Terrorists had detonated 1,500 pounds of explosives in a van parked in the underground public lot of the World Trade Center two levels below the southern wall of the North Tower. The attack killed six people, injured more than 1,000 and created a five-story crater beneath the towers.
Less than a month later, the WTC was open for business.
On Sept. 11, 2001, Kaczorowski was arriving at the World Trade Center in New York City.
At about 9 a.m., he was coming from the subway station at Vesey and Church streets, delayed by a subway delay, which made him late for a scheduled 8:30 a.m. breakfast meeting in the Trade Center Concourse.
He emerged less than 25 yards from the North Tower.
“I saw the towers burning,” he said.
When the South Tower began collapsing, Kaczorowski was a block away. He ran as fast as humanly possible away from the dust cloud.
“I never looked back,” he said. “I just kept on running.”
He made it to a nearby building and took cover. Efforts to connect by phone with his wife were hampered by system overloads. Then he heard the North Tower coming down.
When the second tower fell, 35 years of his life were literally wiped clean from his mind and heart like it never existed, he said.
At 8 a.m. on Sept. 25, 2001, Kaczorowski returned to Ground Zero where he supervised the operations for the midnight-8 a.m. shift for the City of New York Department of Design and Construction until July 1, 2002.

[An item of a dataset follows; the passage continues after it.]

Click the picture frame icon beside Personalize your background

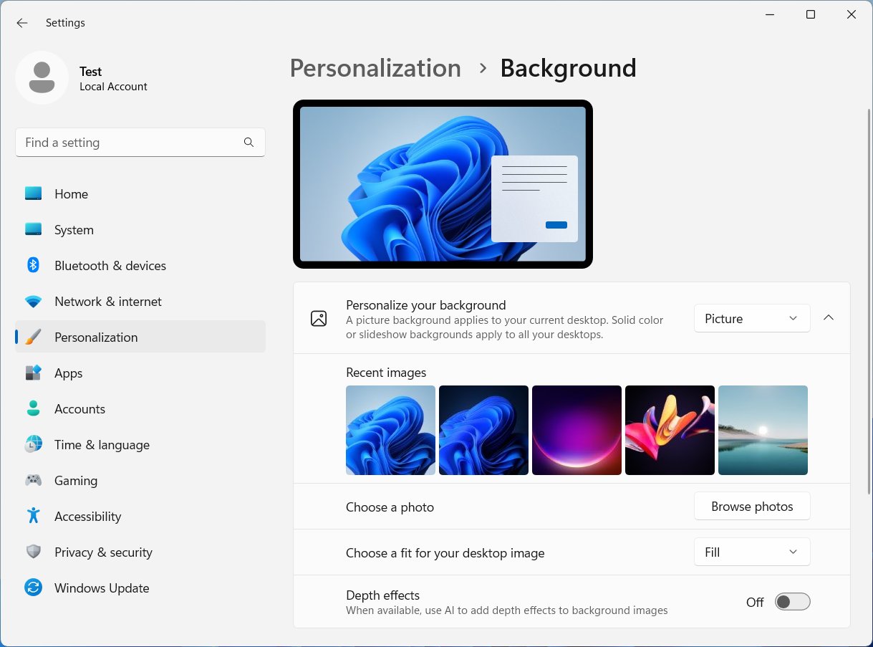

Pieces of his memories gradually came back as bodies were recovered from Ground Zero. Like many others who were there he suffers from health issues related to breathing the air; he also has various issues related to his service in Vietnam.
‘I FIND PEACE’
At OC, Kaczorowski wasn’t alone. He was joined by survivors and others from New York and from Oklahoma.
During a chilly evening which looked and felt more like January than April 18, members of 419 Outreach, founded by Oklahoma City bombing family members, survivors and responders, Ronald Vega, director of design and construction of the National September 11 Memorial and OC representatives came together for a quiet ceremony near the survivor trees.
Since 2005, Kaczorowski has been coming to Oklahoma for the Oklahoma City bombing anniversary.
“When I first came here I was so touched by the memorial,” Kaczorowski said as the guests were about to be treated to dinner at OC. “This the most peaceful memorial in the entire country. I come here, seriously, on the 19th of April, I go out by the chairs, I lay down in the grass on my back and I cleanse my body, my soul, my mind and my heart. It’s so peaceful here. I find peace, tranquility and serenity here.”
When he leaves, he feels reborn.
Risa Forrester, OC’s vice president for admissions and marketing, said the campus is blessed to have the survivor trees and granite from the Alfred P. Murrah Federal Building and an iron cross from the World Trade Center at the site.
“For this group to choose our home to put these items at our place is really, really special for our family here,” she said.
When people come from across the world on campus tours, the spot is a must-see place, Forrester said. It helps them remember that peace is paramount and no matter what good always wins, she said.
Neil Arter, OC’s vice president for student life and dean of students, said every year the ceremony is special. Guests never want to forget and there is something more.
“We kind of have these living heroes,” Arter said of the New York and Oklahoma folks. “They come and they really just show you everything that’s great about human nature.”